*** Dataset extract ***
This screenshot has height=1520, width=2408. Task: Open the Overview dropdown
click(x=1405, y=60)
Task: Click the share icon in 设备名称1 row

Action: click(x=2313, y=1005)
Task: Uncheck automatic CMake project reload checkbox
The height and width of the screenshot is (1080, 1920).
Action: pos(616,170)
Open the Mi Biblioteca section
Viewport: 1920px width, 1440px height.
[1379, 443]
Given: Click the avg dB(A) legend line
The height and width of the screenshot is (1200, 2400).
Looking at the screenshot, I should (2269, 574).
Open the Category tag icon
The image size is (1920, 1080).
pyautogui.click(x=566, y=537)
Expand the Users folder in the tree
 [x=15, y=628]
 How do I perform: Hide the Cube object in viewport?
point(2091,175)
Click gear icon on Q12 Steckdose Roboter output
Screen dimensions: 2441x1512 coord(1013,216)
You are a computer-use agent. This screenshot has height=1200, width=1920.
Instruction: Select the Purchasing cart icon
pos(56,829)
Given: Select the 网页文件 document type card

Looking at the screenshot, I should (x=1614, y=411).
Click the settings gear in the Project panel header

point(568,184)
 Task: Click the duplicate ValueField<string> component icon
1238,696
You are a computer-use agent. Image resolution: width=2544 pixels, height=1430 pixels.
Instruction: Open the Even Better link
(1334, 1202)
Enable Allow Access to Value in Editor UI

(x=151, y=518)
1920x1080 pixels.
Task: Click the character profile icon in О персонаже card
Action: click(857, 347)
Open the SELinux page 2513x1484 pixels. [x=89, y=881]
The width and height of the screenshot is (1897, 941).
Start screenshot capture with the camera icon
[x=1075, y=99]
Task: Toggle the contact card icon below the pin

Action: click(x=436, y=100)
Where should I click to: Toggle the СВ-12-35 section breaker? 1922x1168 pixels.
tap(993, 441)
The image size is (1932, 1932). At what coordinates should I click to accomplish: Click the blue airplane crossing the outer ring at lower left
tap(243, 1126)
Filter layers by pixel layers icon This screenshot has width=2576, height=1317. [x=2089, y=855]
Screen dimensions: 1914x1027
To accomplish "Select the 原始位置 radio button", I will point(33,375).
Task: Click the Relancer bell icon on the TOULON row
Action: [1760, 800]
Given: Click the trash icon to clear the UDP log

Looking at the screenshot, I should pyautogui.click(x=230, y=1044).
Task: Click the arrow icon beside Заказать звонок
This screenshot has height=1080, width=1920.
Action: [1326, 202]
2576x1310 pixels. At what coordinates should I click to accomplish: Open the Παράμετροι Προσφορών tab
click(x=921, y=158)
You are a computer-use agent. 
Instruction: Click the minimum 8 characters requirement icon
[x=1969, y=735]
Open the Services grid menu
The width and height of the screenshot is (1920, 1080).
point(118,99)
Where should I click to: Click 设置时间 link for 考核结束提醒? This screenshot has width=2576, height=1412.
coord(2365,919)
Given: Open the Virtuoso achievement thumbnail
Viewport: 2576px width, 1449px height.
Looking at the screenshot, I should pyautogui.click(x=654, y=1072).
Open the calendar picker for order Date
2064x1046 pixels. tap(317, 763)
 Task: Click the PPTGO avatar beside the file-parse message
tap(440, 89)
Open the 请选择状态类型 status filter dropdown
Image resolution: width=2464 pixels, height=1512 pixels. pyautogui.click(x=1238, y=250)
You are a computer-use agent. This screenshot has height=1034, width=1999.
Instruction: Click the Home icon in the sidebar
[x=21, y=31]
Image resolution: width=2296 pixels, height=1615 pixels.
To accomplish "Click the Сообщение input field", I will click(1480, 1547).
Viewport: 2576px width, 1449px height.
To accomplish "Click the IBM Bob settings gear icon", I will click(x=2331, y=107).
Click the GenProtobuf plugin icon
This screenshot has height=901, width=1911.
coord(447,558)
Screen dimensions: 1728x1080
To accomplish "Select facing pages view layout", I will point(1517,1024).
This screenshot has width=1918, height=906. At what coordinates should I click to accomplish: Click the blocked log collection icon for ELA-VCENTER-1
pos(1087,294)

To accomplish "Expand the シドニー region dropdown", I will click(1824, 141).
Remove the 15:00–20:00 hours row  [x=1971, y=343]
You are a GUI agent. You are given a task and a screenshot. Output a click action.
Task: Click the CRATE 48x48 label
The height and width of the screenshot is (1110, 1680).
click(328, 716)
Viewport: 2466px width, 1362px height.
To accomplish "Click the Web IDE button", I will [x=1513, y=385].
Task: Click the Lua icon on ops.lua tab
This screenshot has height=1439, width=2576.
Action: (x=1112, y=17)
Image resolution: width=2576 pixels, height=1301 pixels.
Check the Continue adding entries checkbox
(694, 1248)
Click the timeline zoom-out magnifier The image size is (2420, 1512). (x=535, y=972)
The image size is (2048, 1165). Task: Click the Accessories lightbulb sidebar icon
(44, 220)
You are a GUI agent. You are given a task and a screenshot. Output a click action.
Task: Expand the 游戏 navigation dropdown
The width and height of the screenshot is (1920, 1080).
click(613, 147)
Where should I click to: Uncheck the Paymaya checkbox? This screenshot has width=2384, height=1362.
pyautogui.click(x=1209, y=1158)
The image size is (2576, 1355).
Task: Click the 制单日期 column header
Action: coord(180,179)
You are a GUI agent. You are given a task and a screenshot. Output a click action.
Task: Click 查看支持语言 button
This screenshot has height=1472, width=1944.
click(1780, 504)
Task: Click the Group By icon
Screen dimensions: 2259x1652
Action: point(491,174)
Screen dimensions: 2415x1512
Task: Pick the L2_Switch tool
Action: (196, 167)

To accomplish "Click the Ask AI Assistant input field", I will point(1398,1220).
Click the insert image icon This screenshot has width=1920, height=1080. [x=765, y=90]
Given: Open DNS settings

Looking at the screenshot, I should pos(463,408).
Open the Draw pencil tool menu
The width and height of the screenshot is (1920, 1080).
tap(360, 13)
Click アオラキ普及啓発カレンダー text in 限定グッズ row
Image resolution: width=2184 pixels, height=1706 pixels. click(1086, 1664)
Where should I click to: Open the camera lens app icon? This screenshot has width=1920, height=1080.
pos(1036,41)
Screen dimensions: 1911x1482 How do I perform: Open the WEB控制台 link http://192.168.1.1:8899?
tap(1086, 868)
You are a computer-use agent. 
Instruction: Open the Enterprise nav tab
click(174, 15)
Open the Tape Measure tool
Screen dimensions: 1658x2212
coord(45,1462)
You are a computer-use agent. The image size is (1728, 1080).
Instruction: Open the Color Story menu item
***
■ **Task prompt**
All records should be written out again exactly as given.

■ **Exercise response**
This screenshot has height=1520, width=2408. Task: Open the Overview dropdown
click(x=1405, y=60)
Task: Click the share icon in 设备名称1 row

Action: click(x=2313, y=1005)
Task: Uncheck automatic CMake project reload checkbox
The height and width of the screenshot is (1080, 1920).
Action: pos(616,170)
Open the Mi Biblioteca section
Viewport: 1920px width, 1440px height.
[1379, 443]
Given: Click the avg dB(A) legend line
The height and width of the screenshot is (1200, 2400).
Looking at the screenshot, I should (2269, 574).
Open the Category tag icon
The image size is (1920, 1080).
pyautogui.click(x=566, y=537)
Expand the Users folder in the tree
 [x=15, y=628]
 How do I perform: Hide the Cube object in viewport?
point(2091,175)
Click gear icon on Q12 Steckdose Roboter output
Screen dimensions: 2441x1512 coord(1013,216)
You are a computer-use agent. This screenshot has height=1200, width=1920.
Instruction: Select the Purchasing cart icon
pos(56,829)
Given: Select the 网页文件 document type card

Looking at the screenshot, I should (x=1614, y=411).
Click the settings gear in the Project panel header

point(568,184)
 Task: Click the duplicate ValueField<string> component icon
1238,696
You are a computer-use agent. Image resolution: width=2544 pixels, height=1430 pixels.
Instruction: Open the Even Better link
(1334, 1202)
Enable Allow Access to Value in Editor UI

(x=151, y=518)
1920x1080 pixels.
Task: Click the character profile icon in О персонаже card
Action: click(857, 347)
Open the SELinux page 2513x1484 pixels. [x=89, y=881]
The width and height of the screenshot is (1897, 941).
Start screenshot capture with the camera icon
[x=1075, y=99]
Task: Toggle the contact card icon below the pin

Action: click(x=436, y=100)
Where should I click to: Toggle the СВ-12-35 section breaker? 1922x1168 pixels.
tap(993, 441)
The image size is (1932, 1932). At what coordinates should I click to accomplish: Click the blue airplane crossing the outer ring at lower left
tap(243, 1126)
Filter layers by pixel layers icon This screenshot has width=2576, height=1317. [x=2089, y=855]
Screen dimensions: 1914x1027
To accomplish "Select the 原始位置 radio button", I will point(33,375).
Task: Click the Relancer bell icon on the TOULON row
Action: [1760, 800]
Given: Click the trash icon to clear the UDP log

Looking at the screenshot, I should pyautogui.click(x=230, y=1044).
Task: Click the arrow icon beside Заказать звонок
This screenshot has height=1080, width=1920.
Action: [1326, 202]
2576x1310 pixels. At what coordinates should I click to accomplish: Open the Παράμετροι Προσφορών tab
click(x=921, y=158)
You are a computer-use agent. 
Instruction: Click the minimum 8 characters requirement icon
[x=1969, y=735]
Open the Services grid menu
The width and height of the screenshot is (1920, 1080).
point(118,99)
Where should I click to: Click 设置时间 link for 考核结束提醒? This screenshot has width=2576, height=1412.
coord(2365,919)
Given: Open the Virtuoso achievement thumbnail
Viewport: 2576px width, 1449px height.
Looking at the screenshot, I should pyautogui.click(x=654, y=1072).
Open the calendar picker for order Date
2064x1046 pixels. tap(317, 763)
 Task: Click the PPTGO avatar beside the file-parse message
tap(440, 89)
Open the 请选择状态类型 status filter dropdown
Image resolution: width=2464 pixels, height=1512 pixels. pyautogui.click(x=1238, y=250)
You are a computer-use agent. This screenshot has height=1034, width=1999.
Instruction: Click the Home icon in the sidebar
[x=21, y=31]
Image resolution: width=2296 pixels, height=1615 pixels.
To accomplish "Click the Сообщение input field", I will click(1480, 1547).
Viewport: 2576px width, 1449px height.
To accomplish "Click the IBM Bob settings gear icon", I will click(x=2331, y=107).
Click the GenProtobuf plugin icon
This screenshot has height=901, width=1911.
coord(447,558)
Screen dimensions: 1728x1080
To accomplish "Select facing pages view layout", I will point(1517,1024).
This screenshot has width=1918, height=906. At what coordinates should I click to accomplish: Click the blocked log collection icon for ELA-VCENTER-1
pos(1087,294)

To accomplish "Expand the シドニー region dropdown", I will click(1824, 141).
Remove the 15:00–20:00 hours row  [x=1971, y=343]
You are a GUI agent. You are given a task and a screenshot. Output a click action.
Task: Click the CRATE 48x48 label
The height and width of the screenshot is (1110, 1680).
click(328, 716)
Viewport: 2466px width, 1362px height.
To accomplish "Click the Web IDE button", I will [x=1513, y=385].
Task: Click the Lua icon on ops.lua tab
This screenshot has height=1439, width=2576.
Action: (x=1112, y=17)
Image resolution: width=2576 pixels, height=1301 pixels.
Check the Continue adding entries checkbox
(694, 1248)
Click the timeline zoom-out magnifier The image size is (2420, 1512). (x=535, y=972)
The image size is (2048, 1165). Task: Click the Accessories lightbulb sidebar icon
(44, 220)
You are a GUI agent. You are given a task and a screenshot. Output a click action.
Task: Expand the 游戏 navigation dropdown
The width and height of the screenshot is (1920, 1080).
click(613, 147)
Where should I click to: Uncheck the Paymaya checkbox? This screenshot has width=2384, height=1362.
pyautogui.click(x=1209, y=1158)
The image size is (2576, 1355).
Task: Click the 制单日期 column header
Action: coord(180,179)
You are a GUI agent. You are given a task and a screenshot. Output a click action.
Task: Click 查看支持语言 button
This screenshot has height=1472, width=1944.
click(1780, 504)
Task: Click the Group By icon
Screen dimensions: 2259x1652
Action: point(491,174)
Screen dimensions: 2415x1512
Task: Pick the L2_Switch tool
Action: (196, 167)

To accomplish "Click the Ask AI Assistant input field", I will point(1398,1220).
Click the insert image icon This screenshot has width=1920, height=1080. [x=765, y=90]
Given: Open DNS settings

Looking at the screenshot, I should pos(463,408).
Open the Draw pencil tool menu
The width and height of the screenshot is (1920, 1080).
tap(360, 13)
Click アオラキ普及啓発カレンダー text in 限定グッズ row
Image resolution: width=2184 pixels, height=1706 pixels. click(1086, 1664)
Where should I click to: Open the camera lens app icon? This screenshot has width=1920, height=1080.
pos(1036,41)
Screen dimensions: 1911x1482 How do I perform: Open the WEB控制台 link http://192.168.1.1:8899?
tap(1086, 868)
You are a computer-use agent. 
Instruction: Open the Enterprise nav tab
click(174, 15)
Open the Tape Measure tool
Screen dimensions: 1658x2212
coord(45,1462)
You are a computer-use agent. The image size is (1728, 1080).
Instruction: Open the Color Story menu item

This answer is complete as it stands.